→ Problem to solve: Please give the entries again in full and exactly, without any picture.

→ Material for the task:
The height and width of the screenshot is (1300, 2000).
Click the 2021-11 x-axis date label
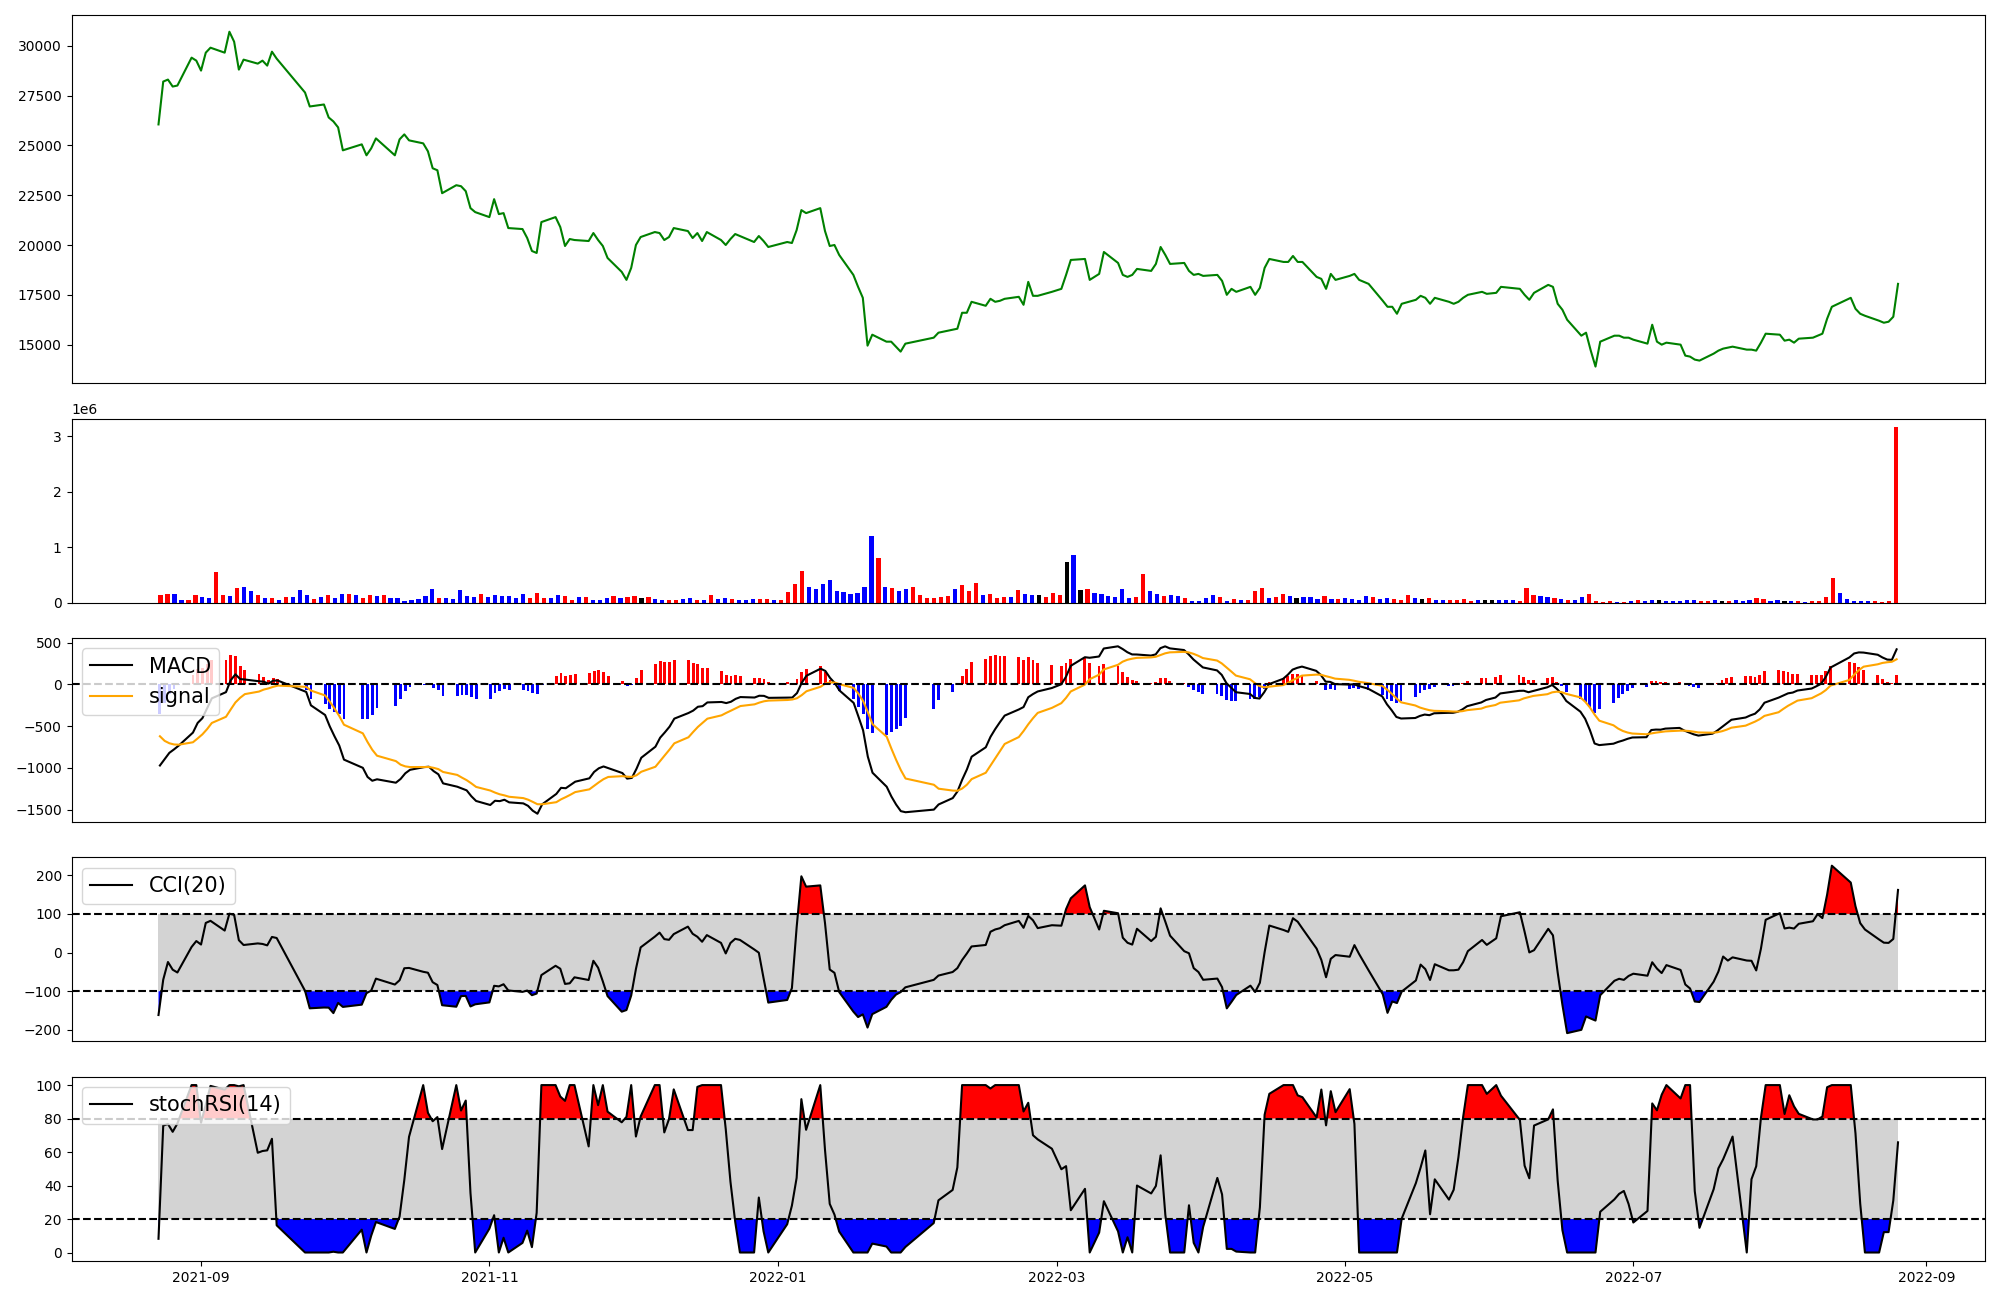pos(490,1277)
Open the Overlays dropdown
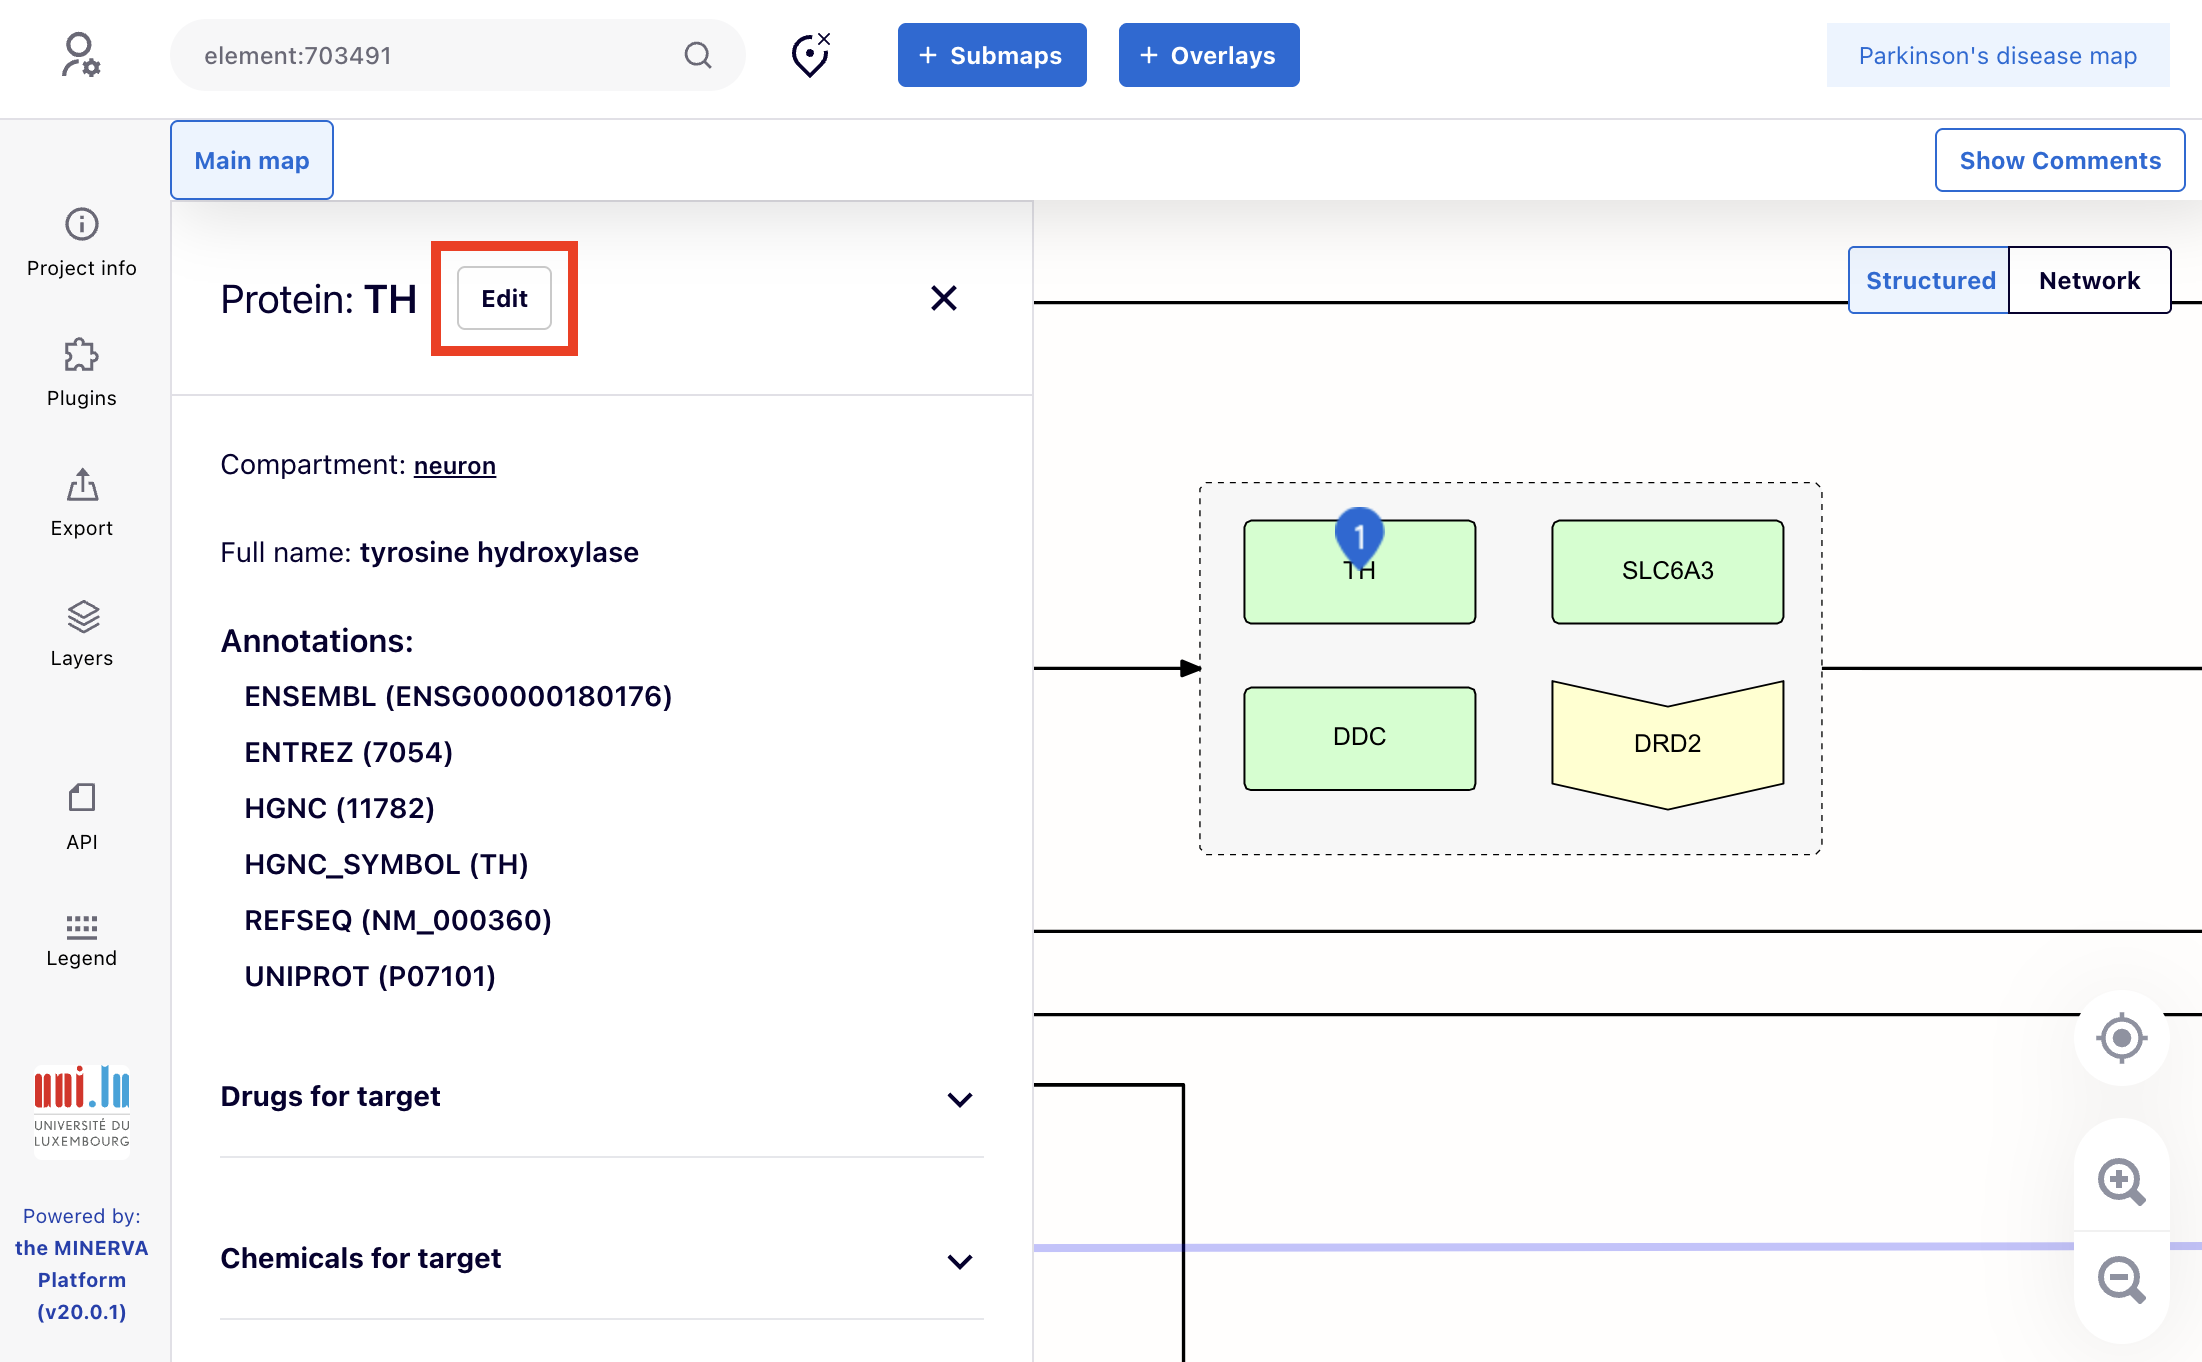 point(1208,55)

→ Output:
The height and width of the screenshot is (1300, 2000).
Click the 2021-11 x-axis date label
pos(490,1277)
Open the Overlays dropdown
 point(1208,55)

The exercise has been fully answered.